RUU EBT, AMPRI Meminta DPR RI Untuk Memperhatikan Kedaulatan Rakyat Indonesia

Redaksi Indonesia – Ratusan massa aksi yang tergabung dalam Aliansi Mahasiswa Peduli Rakyat Indonesia melakukan aksi unjuk rasa dengan melakukan penolakan terhadap RUU EBT di depan gedung DPR/MPR- RI Senayan, Jakarta Pusat.(31/01/2023).

“Penolakan Power Wheeling Pada RUU EBT Yang Bertentangan Dengan Undang-Undang Dasar Negara Republik Indonesia Tahun 1945”

PT. Perusahaan Listrik Negara (Persero) adalah sebuah Badan Usaha Milik Negara (BUMN) yang bergerak di bidang pembangkitan, transmisi, dan distribusi tenaga listrik. Sebagai Badan Usaha Milik Negara, PT. PLN sejatinya hadir untuk hajat hidup orang banyak.”, tegas Safruddin Koordinator Aksi kepada awak media.

Akhir-akhir ini Rancangan Undang-Undang tentang Energi Baru dan Terbarukan (RUU EBT) sedang gencar dibicarakan karena sedang menjadi wacana kebangsaan. RUU EBT ini masih terus digodok oleh komisi VII DPR RI, RUU EBT merupakan inisiatif DPR dan telah masuk pada Program Legislasi Nasional.

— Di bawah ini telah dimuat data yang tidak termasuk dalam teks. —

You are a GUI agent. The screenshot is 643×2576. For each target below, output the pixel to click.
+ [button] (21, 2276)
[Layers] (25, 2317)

Safruddin mepaparkan bahwa isu yang menjadi kontroversial pada isi RUU EBT adalah skema power wheeling yang merupakan pemanfaatan bersama jaringan tenaga listrik milik PLN, yakni penggunaan jaringan tenaga listrik bersama antara PT. PLN dengan pembangkit swasta (Independent Power Producer/IPP) penghasil listrik energi baru terbarukan.

Lanjutnya, kemudian ini ada upaya melalui RUU ini menghadirkan pihak swasta untuk nebeng pada jaringan listrik yang dimiliki PT.PLN. Lalu apa urgensi penggunaan jaringan PLN oleh pembangkit (power whelling) swasta untuk menghasilkan listrik yang akan dijual kepada konsumen masyarakat?. Tanpa mengeluarkan dana investasi untuk pembangunan insfrastruktur jaringan, maka penggunaan jaringan PLN oleh power whelling sama saja akan merusak BUMN yang dalam jangka panjang akan meningkatkan operasional PLN dan ini akan berdampak pada harga yang tidak terjangkau pada masyarakat sebagai konsumen.

Bacaan Lainnya
ri

Diketahui skema power wheeling sendiri merupakan instrumen dalam implementasi multi buyers-multi sellers atau banyak pembeli banyak penjual dalam sektor ketenagalistrikan. Dengan penerapan power whelling maka swasta dapat langsung menjual listrik kepada konsumen dengan menggunakan jaringan transmisi dan distribusi PT. PLN. Power whelling membuka akses jaringan transmisi listrik yang notabene dimiliki Negara untuk diberikan kepada pihak swasta, asing dan aseng.

Mereka dapat langsung menjual listrik kepada konsumen dengan mengurangi jaringan transmisi dan distribusi PLN. Dalam sistem ini, tarif listrik ditentukan oleh mekanisme pasar, dengan kata lain listrik untuk kepentingan umum tidak lagi menjadi sesuatu yang penting dan tidak lagi menjadi sesuatu yang harus dijaga oleh Negara.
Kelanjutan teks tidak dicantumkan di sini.